As the low-lying sun cast a goldenness all around me, I stood there with washrag in one hand, recalling the day I first stepped foot on the chaotic streets of India and the dirt roads of Kibera, the biggest slum in East Africa. That burning smell. The beads of sweat all over my body. Gazing down at my feet, I realized I was wearing the same brown sandals that had touched both of those third-world soils. Whatever they are burning there in the slums - trash, wood, food - it's a scent you don't soon forget.
But it's not just that. It's the activity of life - a very different kind of life - swirling around you...this beautiful mess of smiles, poverty, laughter, need, and desire.

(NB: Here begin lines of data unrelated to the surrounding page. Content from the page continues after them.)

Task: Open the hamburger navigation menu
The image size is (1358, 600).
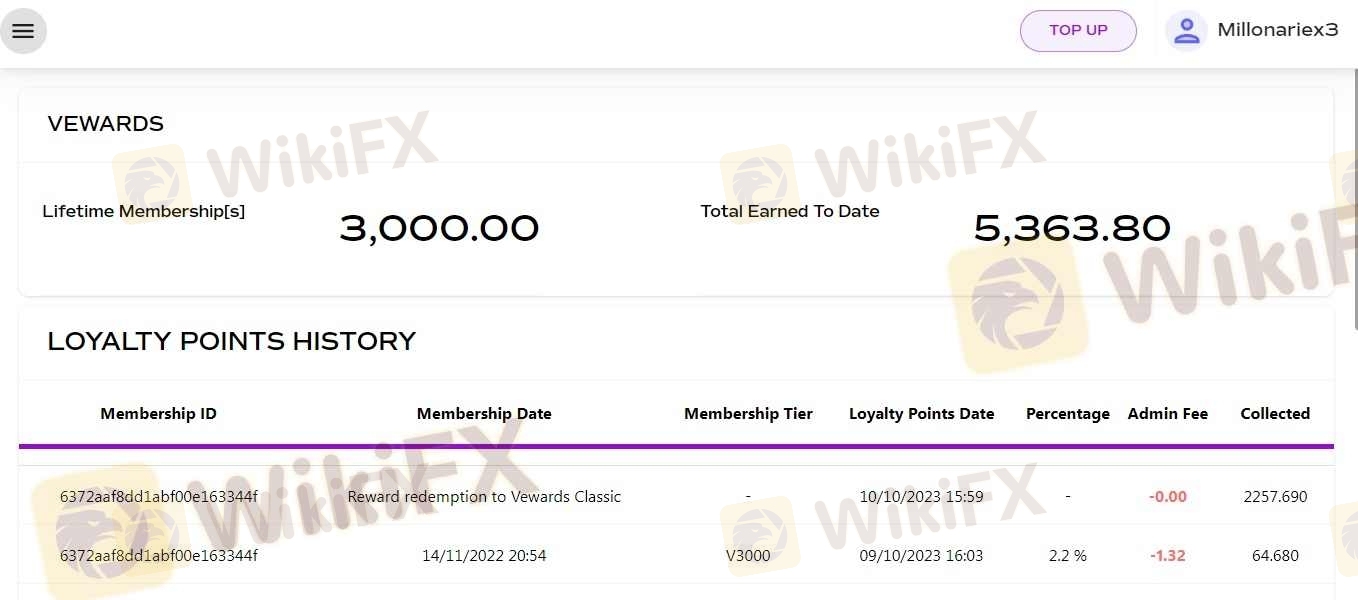Action: pyautogui.click(x=23, y=31)
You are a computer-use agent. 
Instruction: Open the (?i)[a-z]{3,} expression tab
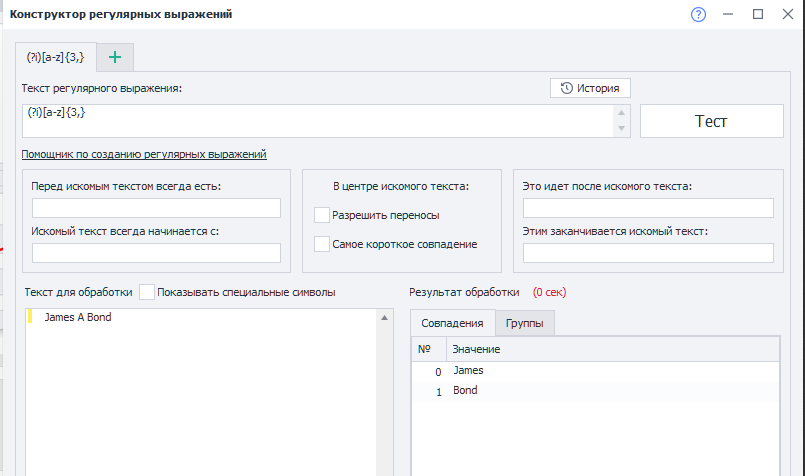point(55,57)
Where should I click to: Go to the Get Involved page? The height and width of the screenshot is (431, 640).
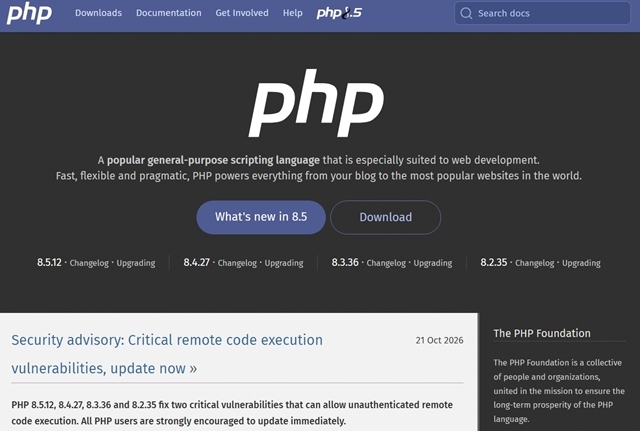pos(242,13)
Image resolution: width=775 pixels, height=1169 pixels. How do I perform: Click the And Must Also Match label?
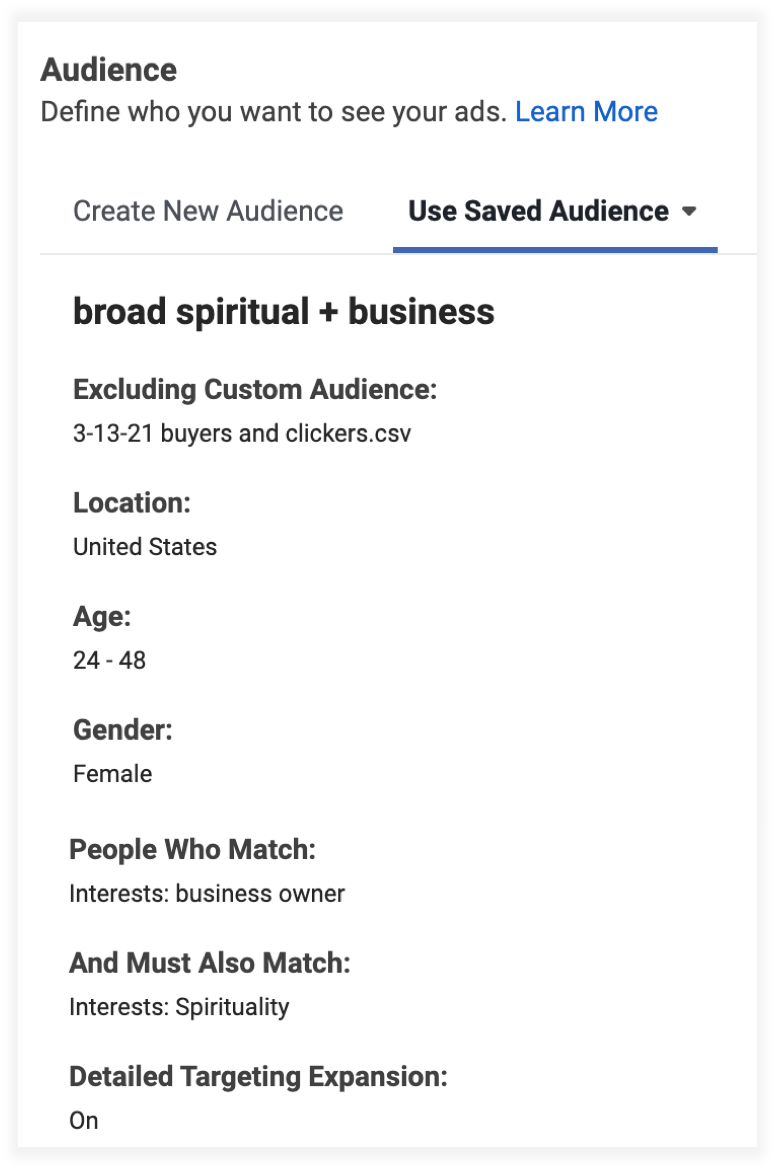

I remember experiencing this as I strolled down Kibera road with Moses on my left and Peter on my right, two of the teenage orphan boys who live at our Calvary Youth Hostel there. Moses and Peter were great conversationalists, inquiring about my life in America. "We heard that everyone goes to college there. Is that true?" I thought about how much I took my college studies for granted and felt ashamed, as they were desperate for a chance to get any kind of higher schooling. But as much as our lives were different, I felt like we were friends.
During our stroll, we passed shanty shacks selling meats and vegetables that seemed hardly edible. We meandered through trash and human waste flowing quietly along the red caked dirt road. We passed children in half-shirts and naked bottoms who waved joyously. And of course, we smelled the stench of burning wood and felt the perspiration trailing down on our faces.
What is it about this place that draws you back? It was filthy, frightening, and despicable. Yet, it was joyous, hopeful, and shimmering. Perhaps what is compelling about these poverty-stricken places is that they are drastically different than where I am standing here in Dallas, TX. Yet the people I visited there were yearning for hope and life just as much as I.